Crash loop with "cannot allocate memory"

I have an Influx database that has recently entered a crash-loop, producing the following log messages each time. It gives some lengthy strack-traces or something after what I paste here.

The database is admittedly somewhat large (we recently made a change that pushed it from 21 million series to 23 million series, ironically by dropping some tags on new data). Assuming the ultimate cause of the crash is “your database is too large”, do you have any advice on how to recover what we’ve got? We could give up the problematic tags on old data, but as far as I know, the only way to do that is to export, modify, and re-import, which I think would be pretty cumbersome. This is with InfluxDB 1.8.3.

Nov 04 09:37:39 xenial-template influxd[12350]: ts=2020-11-04T17:37:39.800669Z lvl=info msg="Error adding new TSM files from snapshot. Removing temp files." log_id=0QGxy7u0000 engine=tsm1 trace_id=0QH5D8V0000 op_name=tsm1_cache_snapshot error="cannot allocate memory"
Nov 04 09:37:39 xenial-template influxd[12350]: ts=2020-11-04T17:37:39.802607Z lvl=info msg="Cache snapshot (end)" log_id=0QGxy7u0000 engine=tsm1 trace_id=0QH5D8V0000 op_name=tsm1_cache_snapshot op_event=end op_elapsed=1373.912ms
Nov 04 09:37:39 xenial-template influxd[12350]: ts=2020-11-04T17:37:39.802628Z lvl=info msg="Error writing snapshot" log_id=0QGxy7u0000 engine=tsm1 error="cannot allocate memory"
Nov 04 09:37:39 xenial-template influxd[12350]: ts=2020-11-04T17:37:39.802641Z lvl=info msg="Cache snapshot (start)" log_id=0QGxy7u0000 engine=tsm1 trace_id=0QH5DDrW000 op_name=tsm1_cache_snapshot op_event=start
Nov 04 09:37:40 xenial-template influxd[12350]: fatal error: runtime: cannot allocate memory
Nov 04 09:37:40 xenial-template influxd[12350]: runtime stack:

Hello @ezquat,
Wow! 23 M series! I’m not sure what the best solution is. I’m sharing your question with the team. Thank you for your patience.

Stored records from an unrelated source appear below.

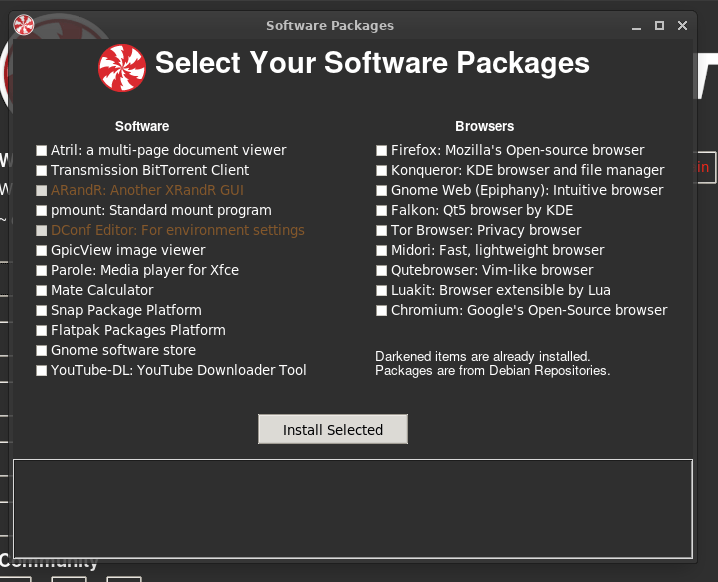Check Tor Browser privacy browser option

coord(382,230)
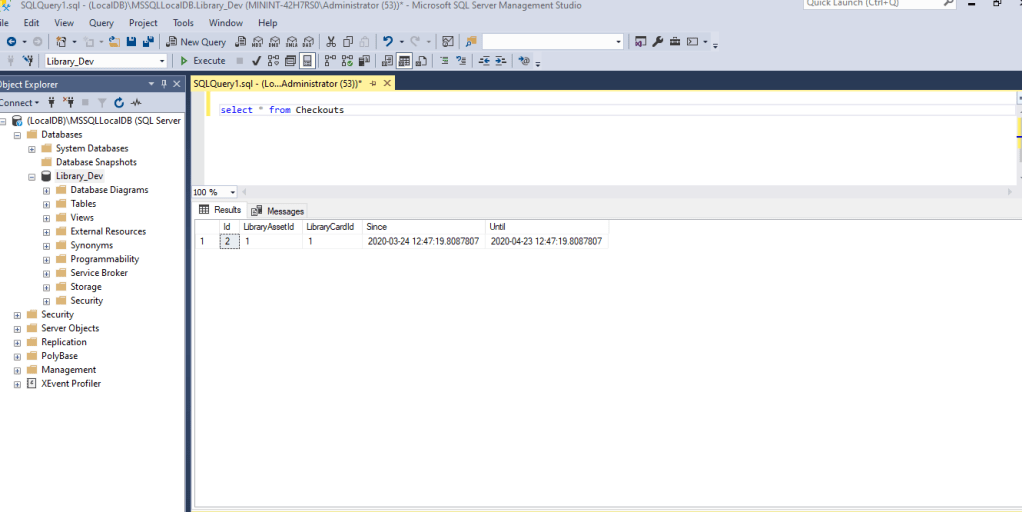Open the Query menu
This screenshot has width=1022, height=512.
point(101,22)
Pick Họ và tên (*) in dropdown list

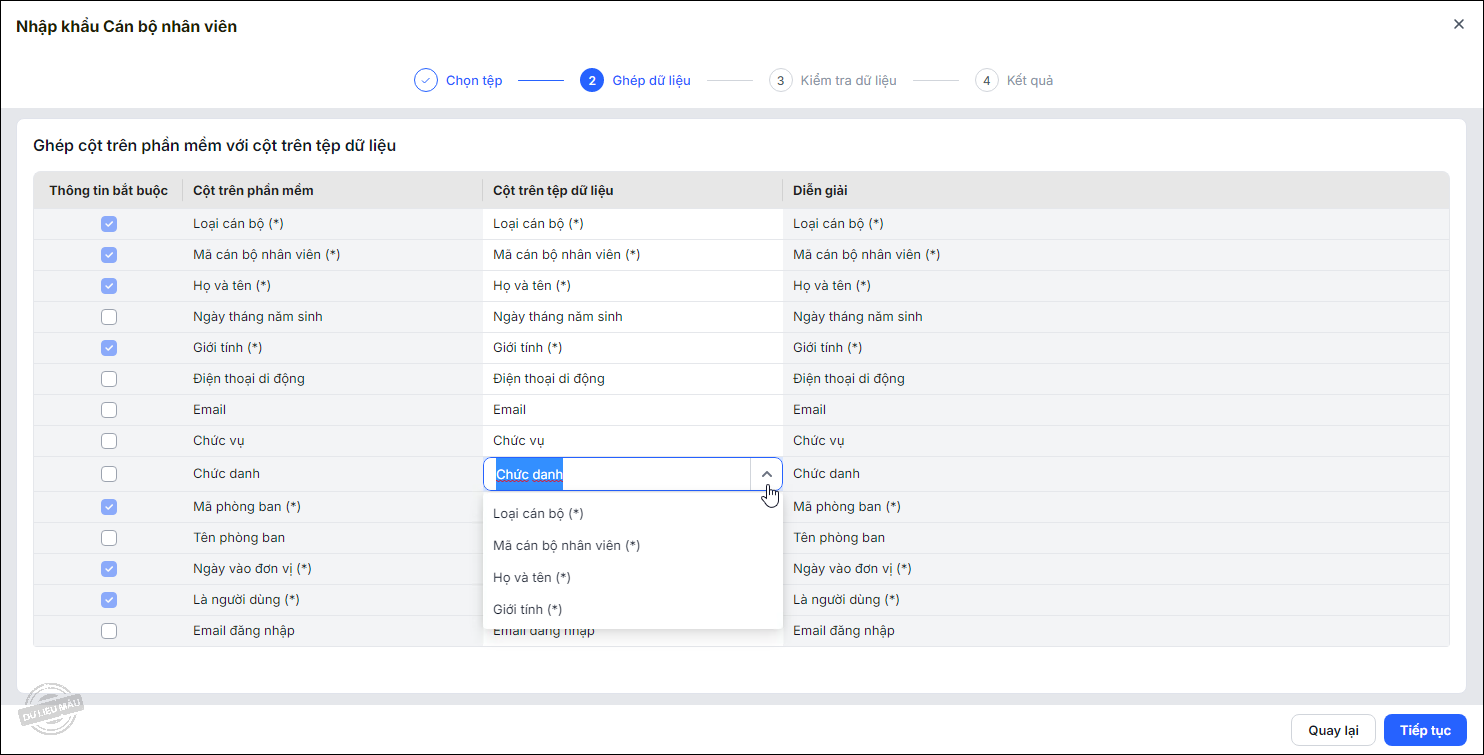[532, 578]
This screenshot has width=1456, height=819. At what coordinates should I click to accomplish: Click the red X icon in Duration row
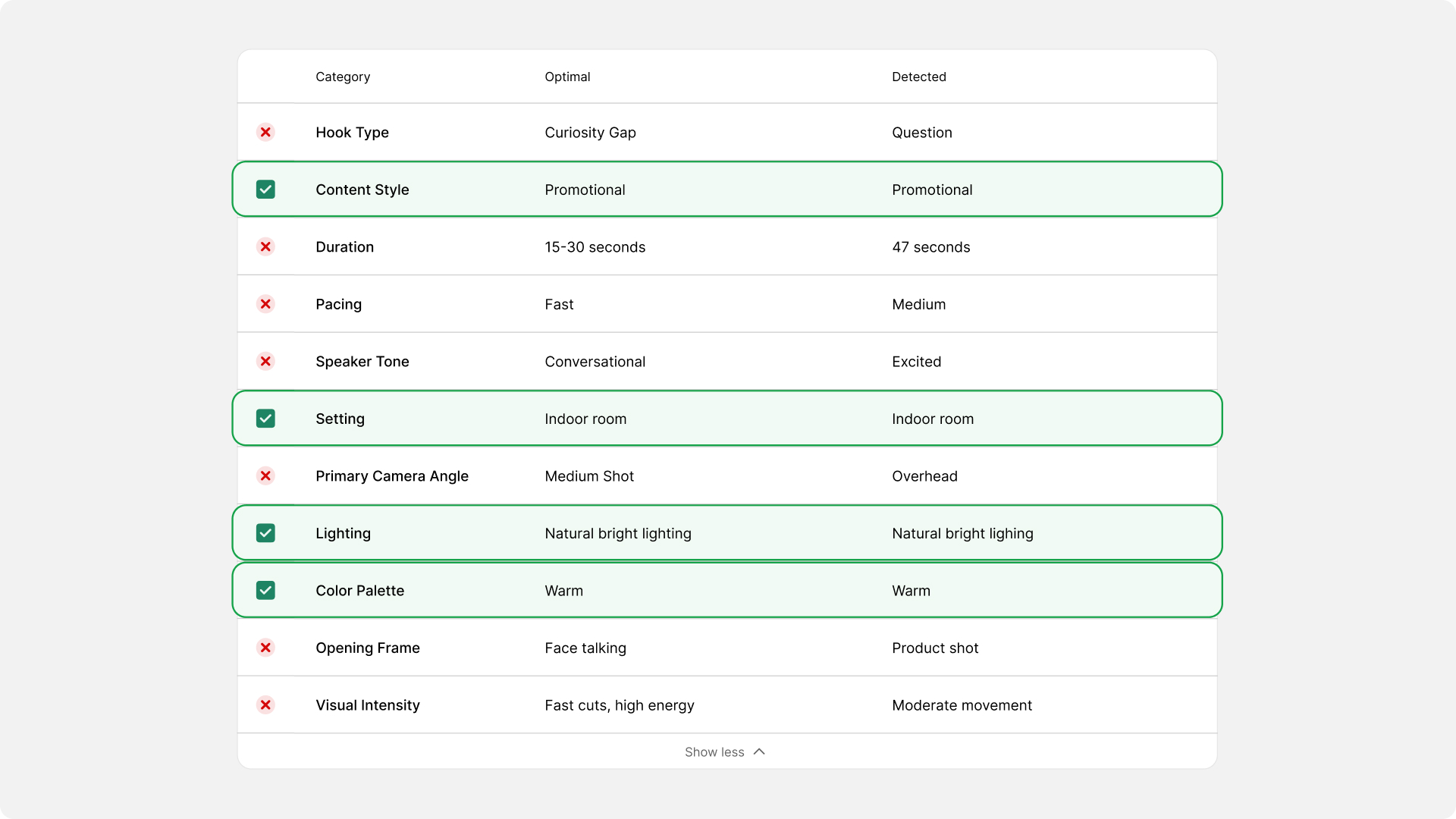[x=265, y=247]
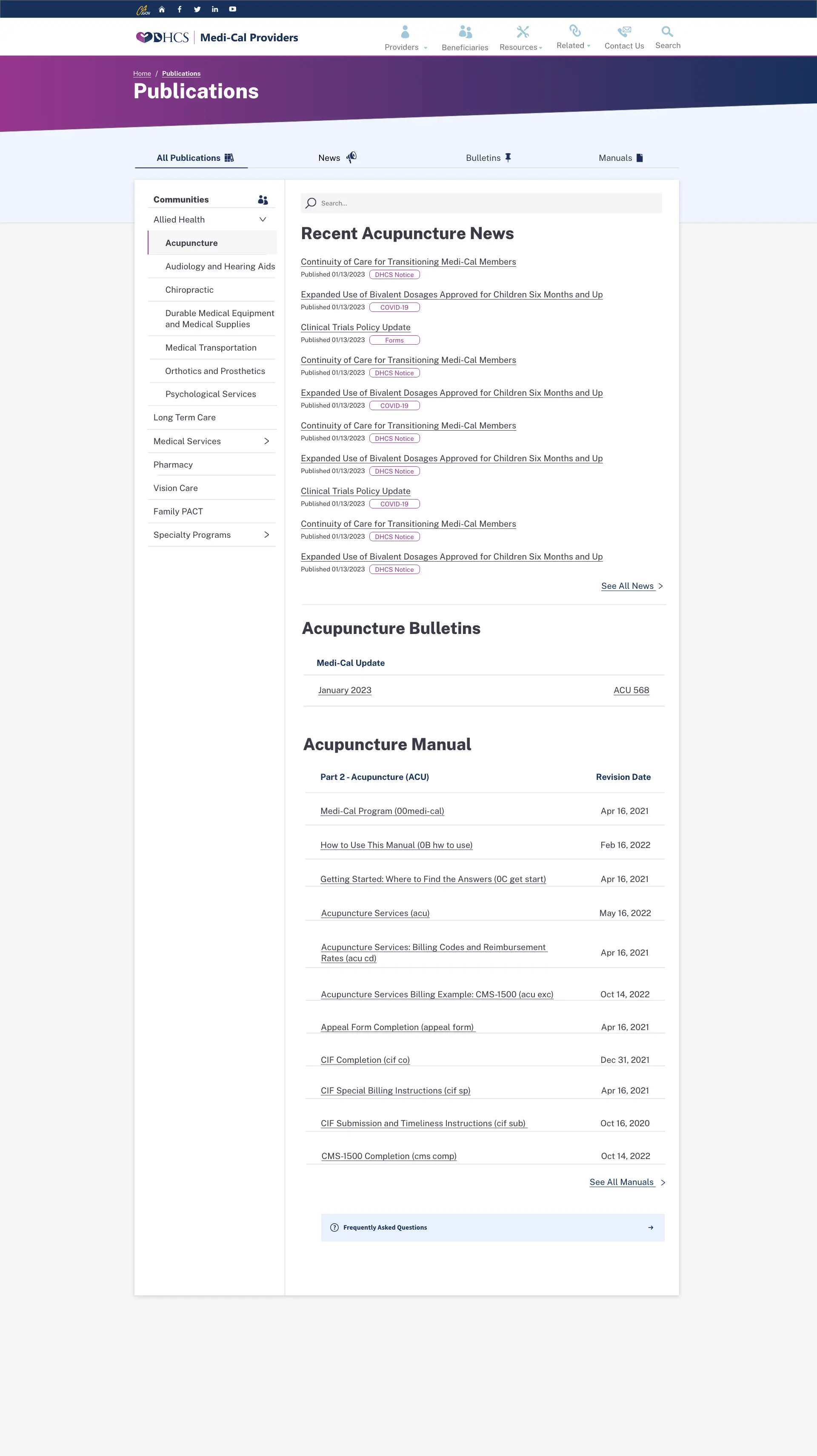Select Contact Us in the navigation
This screenshot has width=817, height=1456.
pyautogui.click(x=624, y=37)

What we have done for the moment is to move away half the shard files and bring up Influx on the more recent ones, which we care more about.

This is kind of satisfactory for now, but doesn’t feel very good as a general strategy. Our database grows over time and then we hit these cliffs where it starts to misbehave. We have to react quickly, and have to somewhat trust that we can actually bring up a server on top of shard files that we have manually moved around.

1 Like

@ezquat,
Thank you for sharing. I’ve shared your question with the team, but there might be a longer than usual delay because of the 2.0 GA release and InfluxDays.